The district court did not abuse its discretion in ruling
that Bain’s suit was frivolous or vexatious. When Bain filed his
amended complaint, adding a new direct false claim, he failed to
satisfy a number of jurisdictional and procedural prerequisites
under the FCA. Under the proper circumstances, a single defect
may merit a ruling on frivolousness or vexatiousness. Cf.
Martel, 2000 WL 329354, at *2-3 (upholding ruling that suit was
frivolous solely on basis that plaintiff knew he was not the
original source of information). In this case, the district
8
court concluded that it lacked subject matter jurisdiction
because Bain’s amended complaint was “based at least in part on
publicly disclosed information and prior litigation” and that
Bain “had failed to prove he was an ‘original source’” of the
information. 3 R. 488. Our previous rulings make clear that a
FCA qui tam action is barred for lack of subject matter
jurisdiction even where it is partly based upon publicly
disclosed allegations or transactions. Fed. Recovery Servs.,
Inc. v. Crescent City E.M.S., 72 F.3d 447, 450 (5th Cir. 1995).
The district court also concluded that Bain’s new direct
claim failed to comply with heightened pleading requirements for
claims of fraud under the FCA as required by Rule 9(b). Notably,
the court’s Rule 9(b) decision came after the court gave Bain
clear notice of the heightened pleading requirements for FCA
claims and allowed him the opportunity to amend his original
complaint to plead his reverse false claim with particularity.

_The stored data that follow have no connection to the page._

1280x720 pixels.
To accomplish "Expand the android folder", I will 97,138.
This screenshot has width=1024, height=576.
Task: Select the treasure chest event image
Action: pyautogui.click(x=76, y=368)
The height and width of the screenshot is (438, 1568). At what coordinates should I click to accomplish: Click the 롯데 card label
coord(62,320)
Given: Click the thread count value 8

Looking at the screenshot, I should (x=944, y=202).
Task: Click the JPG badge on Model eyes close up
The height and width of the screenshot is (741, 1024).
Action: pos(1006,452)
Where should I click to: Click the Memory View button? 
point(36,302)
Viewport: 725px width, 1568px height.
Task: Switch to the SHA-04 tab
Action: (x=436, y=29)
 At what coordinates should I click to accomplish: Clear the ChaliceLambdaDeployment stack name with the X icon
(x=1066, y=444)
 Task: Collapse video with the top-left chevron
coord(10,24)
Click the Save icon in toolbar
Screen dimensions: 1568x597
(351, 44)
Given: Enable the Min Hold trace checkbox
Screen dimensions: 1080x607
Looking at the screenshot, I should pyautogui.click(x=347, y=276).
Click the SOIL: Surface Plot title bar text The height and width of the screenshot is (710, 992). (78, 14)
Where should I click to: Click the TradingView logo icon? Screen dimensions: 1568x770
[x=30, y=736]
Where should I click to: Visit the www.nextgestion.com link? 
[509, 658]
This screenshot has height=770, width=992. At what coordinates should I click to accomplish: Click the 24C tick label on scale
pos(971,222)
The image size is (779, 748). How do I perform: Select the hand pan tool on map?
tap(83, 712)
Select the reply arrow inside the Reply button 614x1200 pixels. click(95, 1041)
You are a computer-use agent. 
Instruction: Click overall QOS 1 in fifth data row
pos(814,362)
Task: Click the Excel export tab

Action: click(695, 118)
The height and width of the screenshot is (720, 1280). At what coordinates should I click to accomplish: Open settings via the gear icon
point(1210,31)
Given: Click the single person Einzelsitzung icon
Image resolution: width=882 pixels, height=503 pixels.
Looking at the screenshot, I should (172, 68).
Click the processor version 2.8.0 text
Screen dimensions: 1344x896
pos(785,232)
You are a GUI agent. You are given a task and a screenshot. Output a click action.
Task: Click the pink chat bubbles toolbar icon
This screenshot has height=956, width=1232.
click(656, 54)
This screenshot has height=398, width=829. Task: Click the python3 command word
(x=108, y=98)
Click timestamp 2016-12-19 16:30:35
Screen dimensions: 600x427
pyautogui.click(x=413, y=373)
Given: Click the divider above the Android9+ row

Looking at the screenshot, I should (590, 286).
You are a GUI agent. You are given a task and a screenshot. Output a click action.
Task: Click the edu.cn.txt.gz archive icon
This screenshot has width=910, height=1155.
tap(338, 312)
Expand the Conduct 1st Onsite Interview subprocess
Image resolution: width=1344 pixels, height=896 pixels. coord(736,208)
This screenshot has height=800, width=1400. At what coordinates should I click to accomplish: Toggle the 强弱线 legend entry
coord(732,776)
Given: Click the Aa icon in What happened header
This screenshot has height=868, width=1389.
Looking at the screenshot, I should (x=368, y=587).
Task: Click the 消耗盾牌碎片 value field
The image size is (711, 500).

In his amended complaint, Bain added an entirely new direct
claim, where he again failed to satisfy Rule 9(b). Bain concedes
that Rule 9(b) governs claims brought under the FCA. Bain
instead argues in vain that the court’s later Rule 9(b) decision
on summary judgment was a “hasty and unannounced” “complete
reversal” of its earlier decision. As our previous opinion made
clear, however, the district court’s earlier decision on Georgia
Gulf’s 12(b)(6) motion related only to the reverse false claim in
9
the original complaint and not the new direct false claim. As
such, Bain’s protestations have no merit.
Taken together, Bain’s overwhelming failure to establish
subject matter jurisdiction and satisfy pleading
requirements——even after the district court gave notice of
heightened pleading requirements before the amended complaint was
filed——leads us to conclude that the district court did not abuse
its discretion in determining that Bain’s suit was frivolous or
vexatious. Based on these defects, the court did not err in
concluding that Bain’s suit was without foundation and had no
reasonable chance of success, or in the alternative, that the
suit was filed for an improper purpose.2
IV. CONCLUSION
For the foregoing reasons, the ruling of the district court
is AFFIRMED. Georgia Gulf’s pending motions are DENIED. Bain is
cautioned, however, that any further filings in this court will
likely result in sanctions.
2
Because we decide that the district court did not abuse
its discretion in concluding that the suit was frivolous or
vexatious, we do not address the trial court’s conclusion that it
was probable that the suit was filed to harass the defendant.